Conclusions: Pre-assembling nanospheres in mucoadhesive SF microneedle patches can extend triamcinolone release time, meeting clinical requirements for sustained drug delivery.
目的: 载药湿态黏附蚕丝蛋白(silk fibroin,SF)微针贴片能克服涂抹或注射曲安奈德等传统口腔黏膜下纤维性变(oral submucous fibrosis,OSF)治疗方式中存在的药物生物利用度低和注射疼痛明显的缺陷,但其释放药物速率过快,无法满足临床需要。本研究旨在构建预组装SF纳米球(silk fibroin nanosphere,SFN)结构单元的湿态黏附SF微针贴片,探究其缓释曲安奈德治疗OSF的能力。方法: 通过沉淀反应法制备SFN,采用扫描电镜(scanning electron microscope,SEM)观察其形貌,动态光散射(dynamic light scattering,DLS)测量其粒径及表面ζ-电位;通过后载法加载曲安奈德,傅里叶变换红外光谱(Fourier-transform infrared spectroscopy,FTIR)验证药物是否成功加载,高效液相色谱测定未加载上的药物浓度以间接计算药物包封率和SFN的载药率,确定最佳载药浓度比。将SFN分散成悬液,与SF溶液预混后制备微针底层,采用SEM观察微针形貌及针尖形态,通过压缩力学测试检测不同SFN含量(5%、10%、20%)制备的微针的机械强度以确定最佳预混比例,随后将其应用于离体小鼠口腔黏膜后进行组织切片,确定其插入深度。
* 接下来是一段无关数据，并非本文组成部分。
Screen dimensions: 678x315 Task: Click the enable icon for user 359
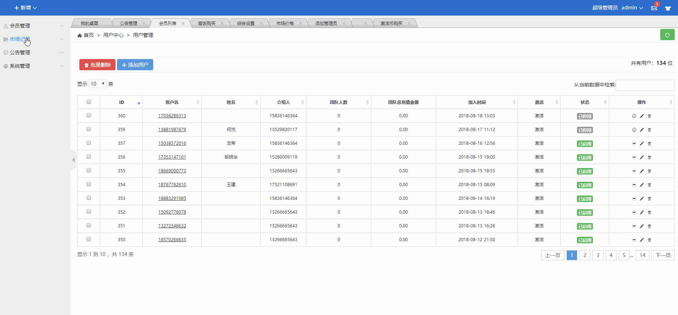pyautogui.click(x=634, y=130)
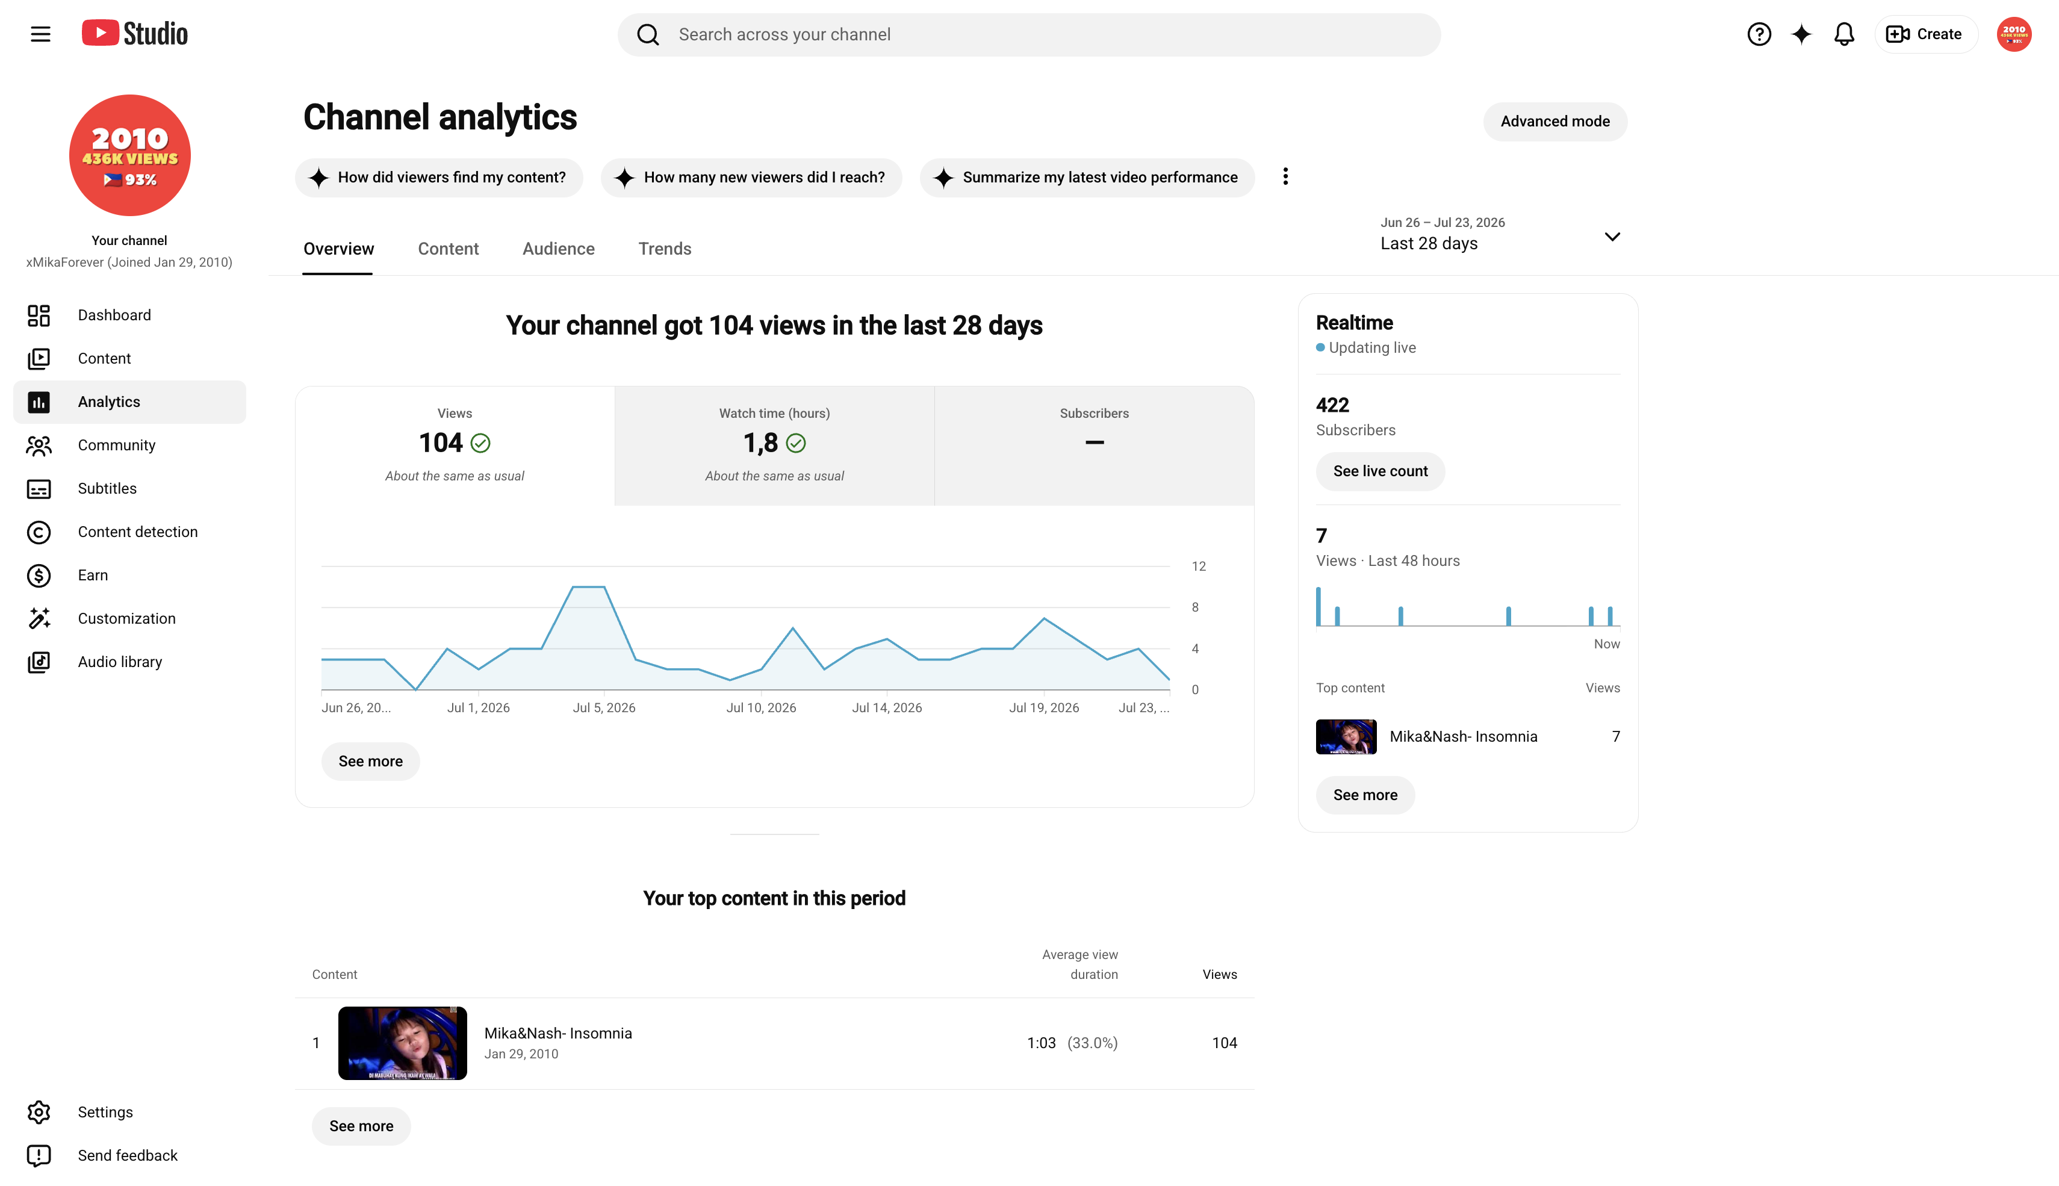Open the Earn dollar icon
2059x1186 pixels.
point(38,575)
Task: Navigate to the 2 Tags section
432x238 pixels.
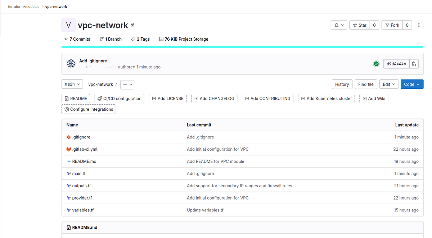Action: point(140,39)
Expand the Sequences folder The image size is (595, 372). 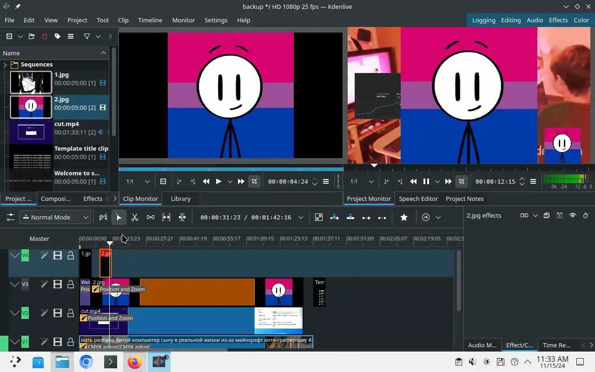click(5, 65)
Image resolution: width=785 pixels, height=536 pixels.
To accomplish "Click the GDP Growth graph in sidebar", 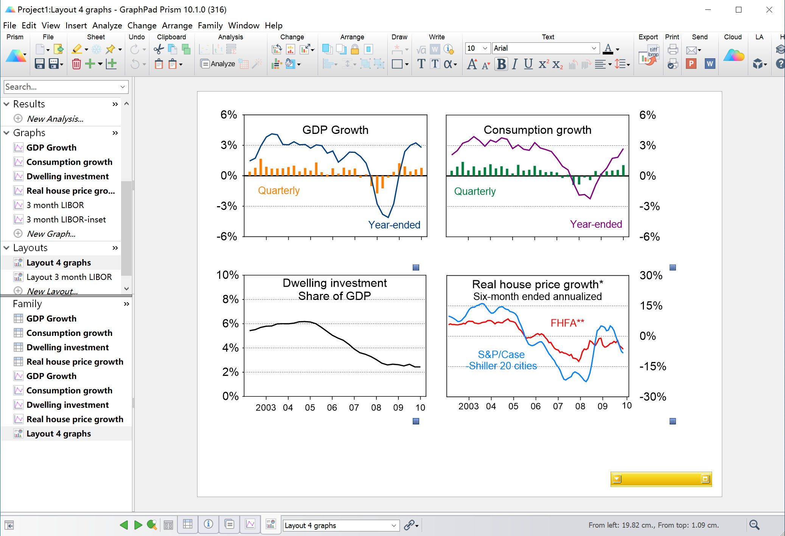I will (51, 147).
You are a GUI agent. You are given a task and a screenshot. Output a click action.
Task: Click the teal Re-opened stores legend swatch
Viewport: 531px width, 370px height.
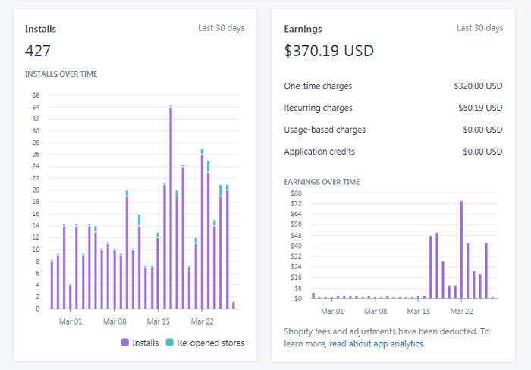pos(169,343)
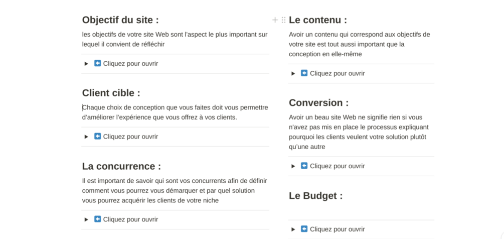Image resolution: width=504 pixels, height=239 pixels.
Task: Open the toggle arrow under La concurrence
Action: (86, 220)
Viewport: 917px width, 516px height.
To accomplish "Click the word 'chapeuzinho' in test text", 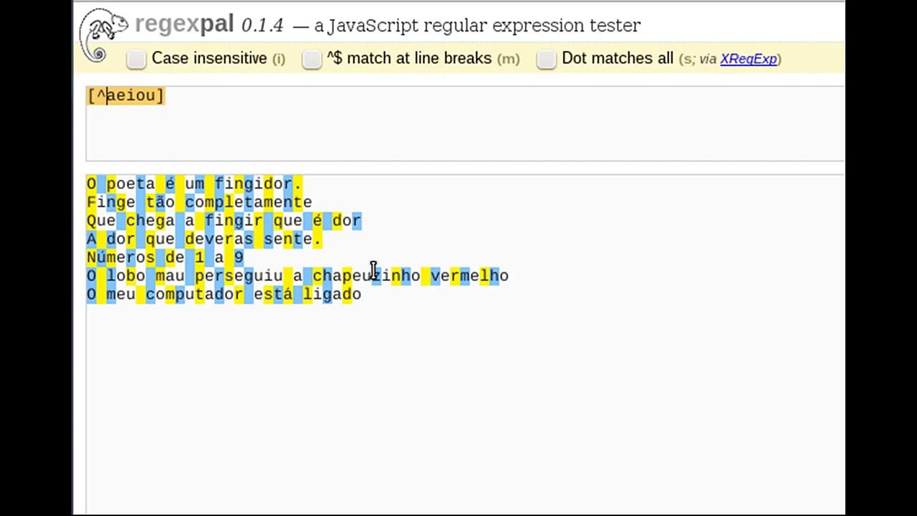I will pyautogui.click(x=366, y=276).
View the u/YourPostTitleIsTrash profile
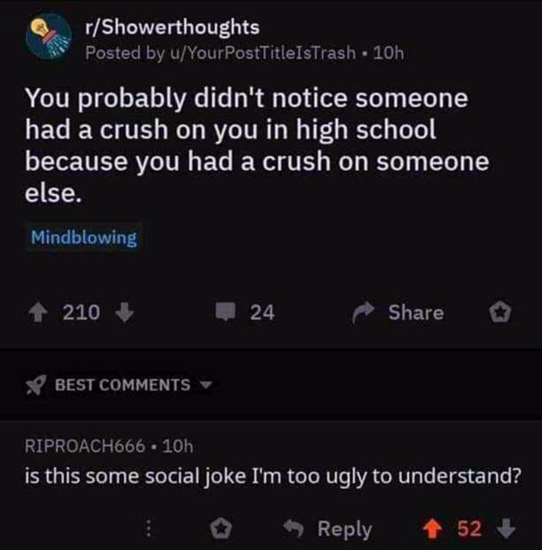 [263, 53]
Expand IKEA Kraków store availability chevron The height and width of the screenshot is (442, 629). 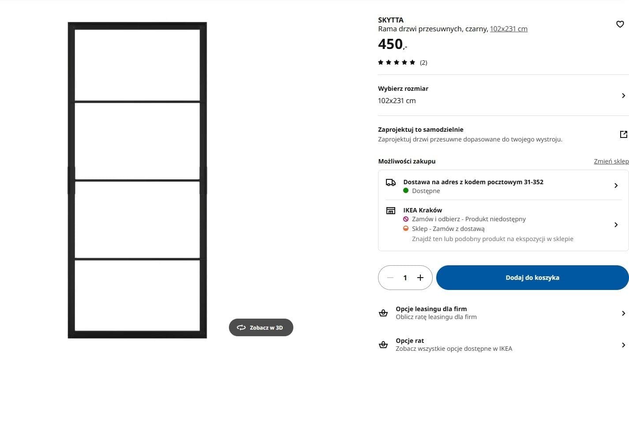click(x=616, y=225)
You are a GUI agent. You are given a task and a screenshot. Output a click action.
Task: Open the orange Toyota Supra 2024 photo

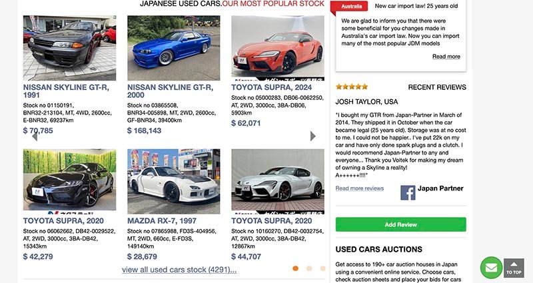[278, 48]
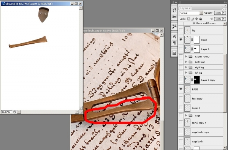The height and width of the screenshot is (150, 228).
Task: Open the Tool Presets panel icon
Action: [174, 27]
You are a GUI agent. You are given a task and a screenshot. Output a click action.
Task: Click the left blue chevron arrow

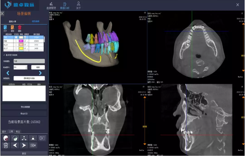click(8, 73)
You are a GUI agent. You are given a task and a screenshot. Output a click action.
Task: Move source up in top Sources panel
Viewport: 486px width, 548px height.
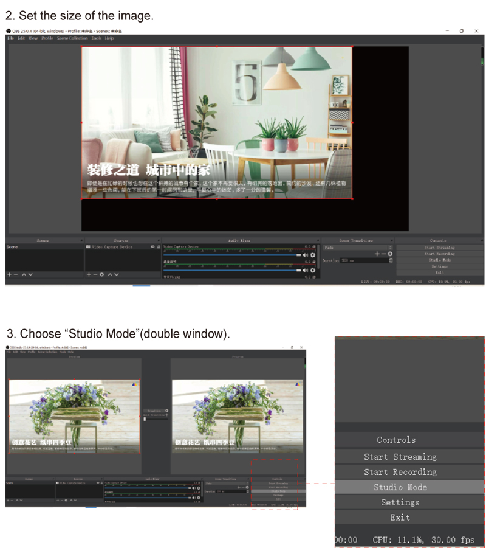[110, 275]
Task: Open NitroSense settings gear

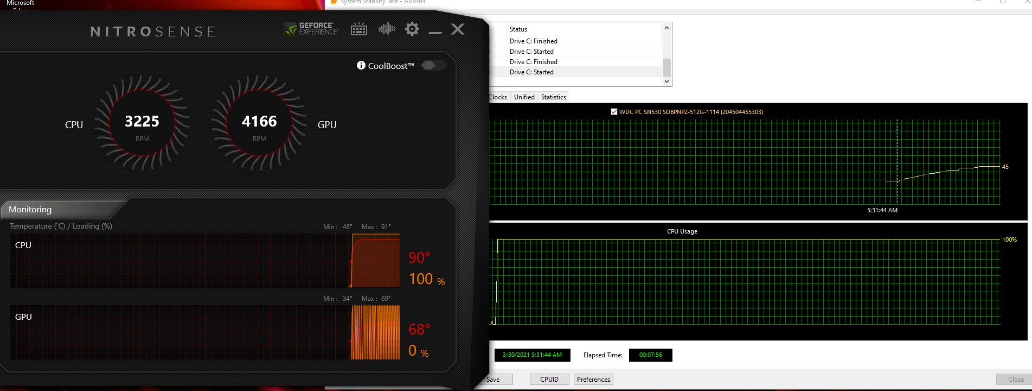Action: coord(412,29)

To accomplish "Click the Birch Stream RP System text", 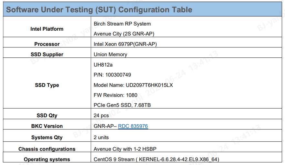I will click(122, 24).
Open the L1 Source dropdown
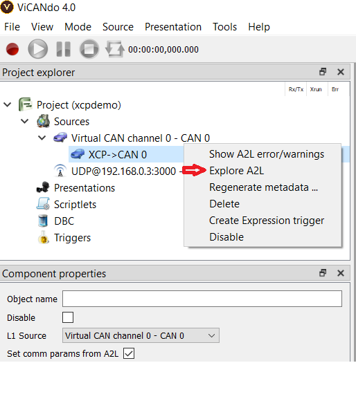The height and width of the screenshot is (410, 356). click(141, 335)
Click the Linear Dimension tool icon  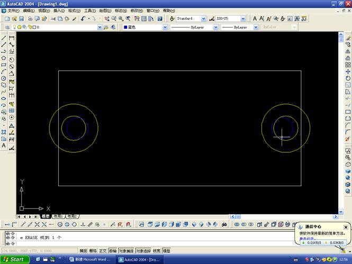pyautogui.click(x=12, y=38)
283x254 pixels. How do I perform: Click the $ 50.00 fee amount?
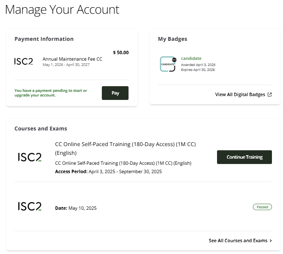coord(121,53)
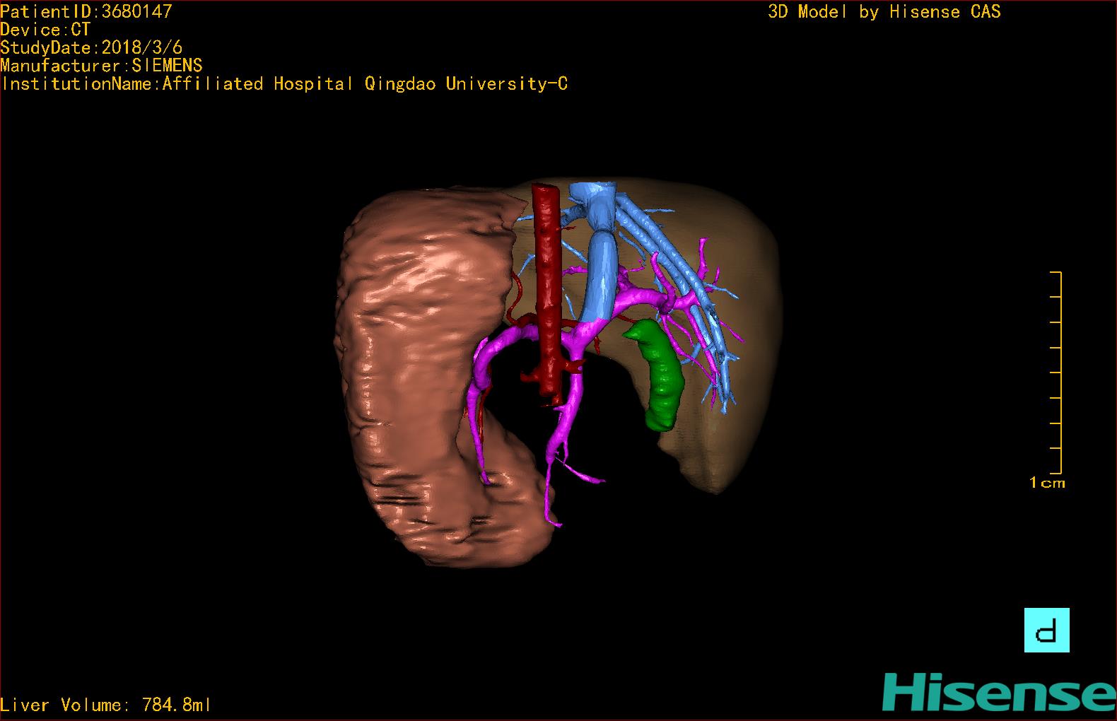
Task: Click the vertical yellow scale ruler
Action: tap(1059, 372)
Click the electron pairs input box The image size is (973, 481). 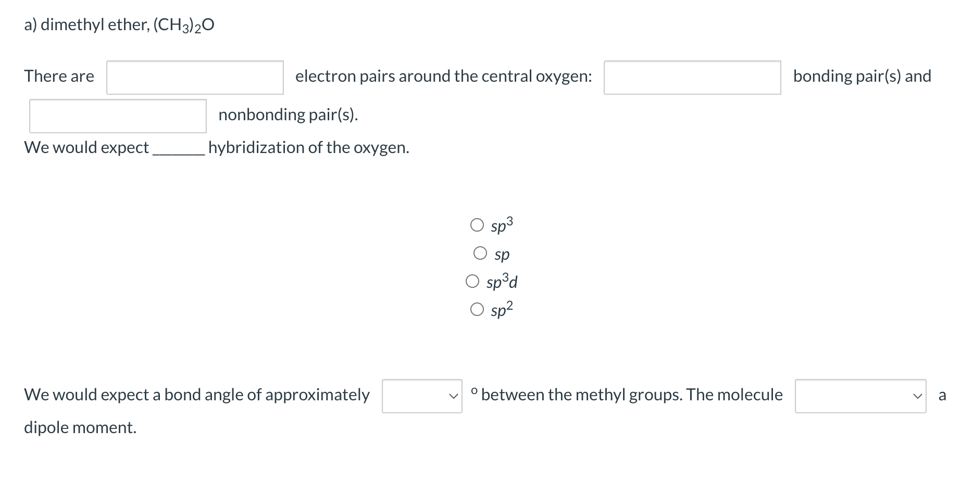194,77
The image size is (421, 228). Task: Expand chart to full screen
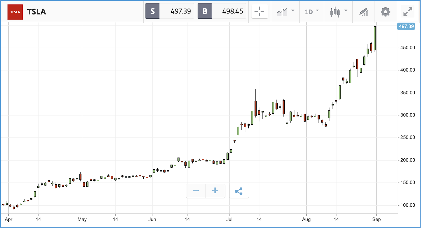click(x=408, y=12)
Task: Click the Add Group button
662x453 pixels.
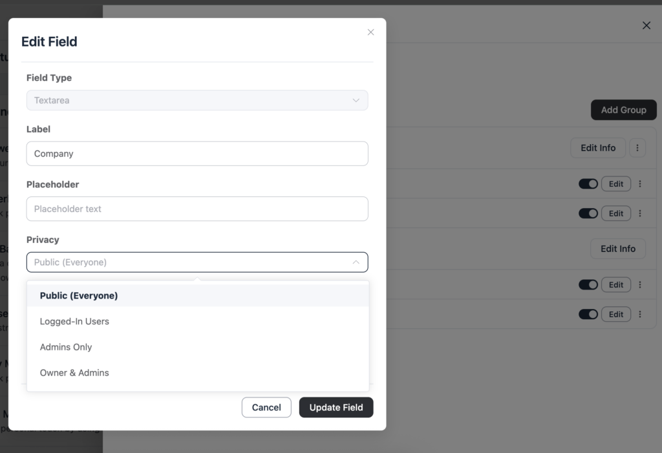Action: (623, 110)
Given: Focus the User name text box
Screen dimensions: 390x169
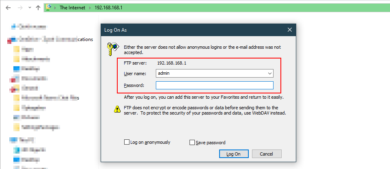Looking at the screenshot, I should [211, 74].
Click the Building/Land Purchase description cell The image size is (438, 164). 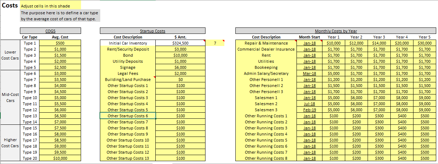pos(128,80)
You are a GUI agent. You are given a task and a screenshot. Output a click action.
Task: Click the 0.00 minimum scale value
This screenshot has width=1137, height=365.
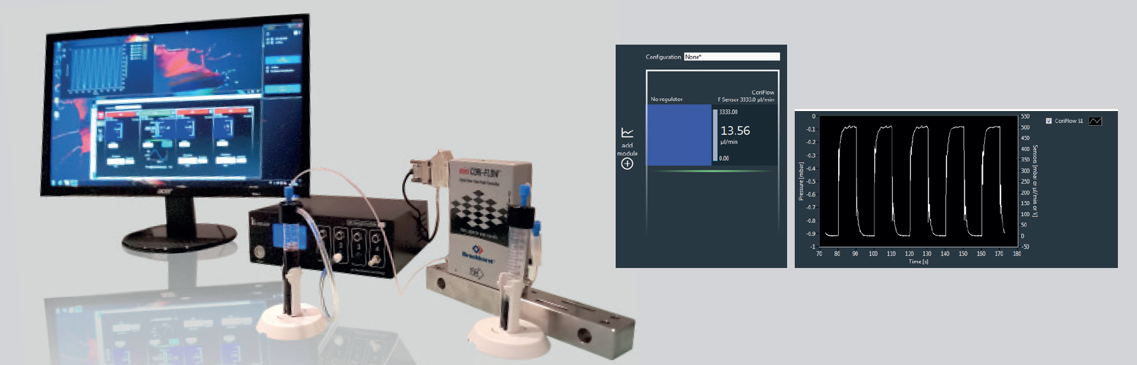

制备蚕丝-丹宁酸湿态黏附顶层,通过FTIR验证其是否成功合成,流变仪表征其黏弹性,差示扫描量热法分析其热效应特性,拉伸力学测试测量其与微针底层之间的界面结合力以确保不发生界面脱离,进一步检测其与离体湿润口腔黏膜组织间的湿态黏附性,并与现有商业口腔贴片对比。使用前述优化后的条件制备双层湿态黏附微针贴片,与成纤维细胞共培养,通过细胞计数试剂盒-8(cell counting kit-8,CCK-8)、活死染色及鬼笔环肽染色检测其细胞相容性;通过释药实验检测湿态黏附微针贴片的药物缓释性能。结果: 成功制备SFN(平均粒径46.25 nm),在曲安奈德与SFN质量比为0.5时,达到最大药物包封率[(63.88±1.09)%],此时SF载药率为(27.41±3.06)%。预组装SFN的微针形貌无明显改变,但机械性能随着SFN含量的增加而下降,SFN相对含量为5%时断裂强度[(0.07±0.01) N/微针]超过穿透黏膜所需最小力,因此选定为最佳预混比。小鼠黏膜组织切片表明预组装SFN的微针可穿透上皮层,确保药物递送至OSF病变部位。微针底层与湿态黏附顶层间黏接力为(94.80±6.89) kPa,证实双层湿态黏附微针贴片界面间结合牢固,使用过程中不会发生脱离。双层湿态黏附微针贴片的湿态黏附性能相较于商业口腔贴片明显增强[(41.28±7.43) kPa vs 4.5 kPa,P<0.01]。CCK-8和活死染色结果证实预组装SFN的双层湿态黏附微针贴片无明显细胞毒性。释药实验结果显示:预组装SFN的双层湿态黏附微针贴片可实现曲安奈德的缓释,释药时间从4 d延长至14 d。结论: 在SF湿态黏附微针贴片中预组装SFN结构单元可延长曲安奈德的释放时间,可以满足临床释药时长的需求。.
Keywords: mucoadhesive microneedle patch; oral disease; oral mucosal disease; oral submucous fibrosis.